In my previous post, I have presented a series of scenes which highlight the enmeshment of humans and nonhumans both on theatrical stages and in the world at large. I have also suggested that such interconnectedness calls into question the pursuit of autonomy and emancipation as it was set up by discourses on modernity and modernism. Today, I will start to expand on that topic by trying to show, in a very concise way, how the modern pursuit of autonomy and emancipation from “Nature” ended up surrounding humans with mirror-images of themselves, eventually making narcissism a condition for modernity.

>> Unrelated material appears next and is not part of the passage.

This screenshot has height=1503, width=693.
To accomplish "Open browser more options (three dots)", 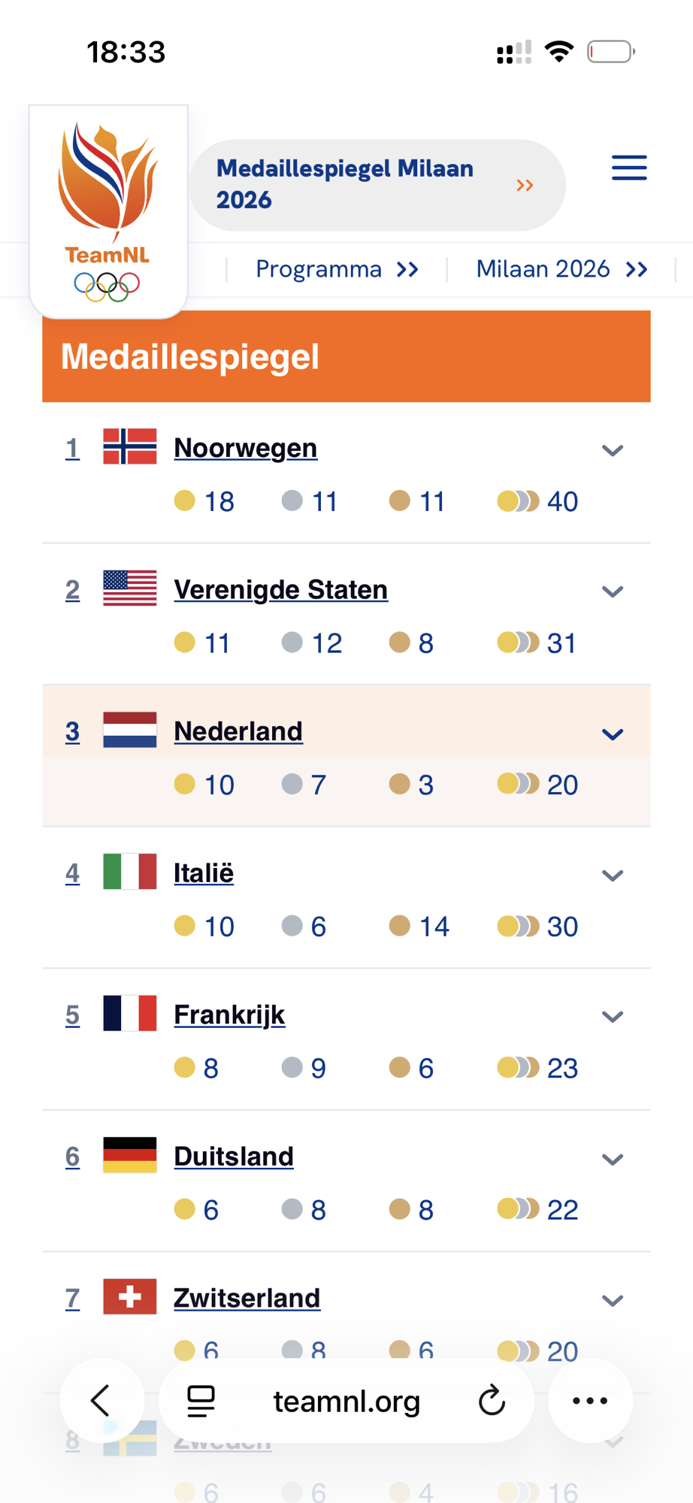I will pos(590,1400).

According to Kant, the Age of Enlightenment was the moment in history when humankind realised that autonomy from nature and free use of reason were its ultimate destiny. However, because thought had limits, Enlightenment was not only a programme aimed at the progressive liberation of reason but also, because of that, a project of critique, of recognising the barriers which thought mustn’t cross if it is to produce valid knowledge. As a result, Kant eventually claimed that, because things in themselves are outside the mind and are only able to be judged once they have been converted into thoughts, thought is only ever able to think thought and never the things outside thought to which thought itself refers.

Following that, it is possible to identify the formation of a double separation of humans from “Nature” in Kant’s project for Enlightenment: not only are humans separated from “Nature” once through the development of their exclusive mental faculties, but those mental faculties themselves, due to the conditions that must be in place for their correct operability, end up producing a second separation, this time a separation of through from world in itself.

It is this twice-enforced divide between human and world that can still be seen today as the epistemological paradigm grounding a great amount of work falling under the academic banner of ‘critical thought’ in the Arts and Humanities, a dominant methodology of scholarly work perhaps better represented by Michel Foucault’s archaeology of knowledge. However, a crucial difference separates Kant from Foucault: whereas the former wanted to map the absolute limits of thought, the latter aimed to demonstrate how knowledge is always indissociable from power in order to then consider the possibility of future epistemological transgressions.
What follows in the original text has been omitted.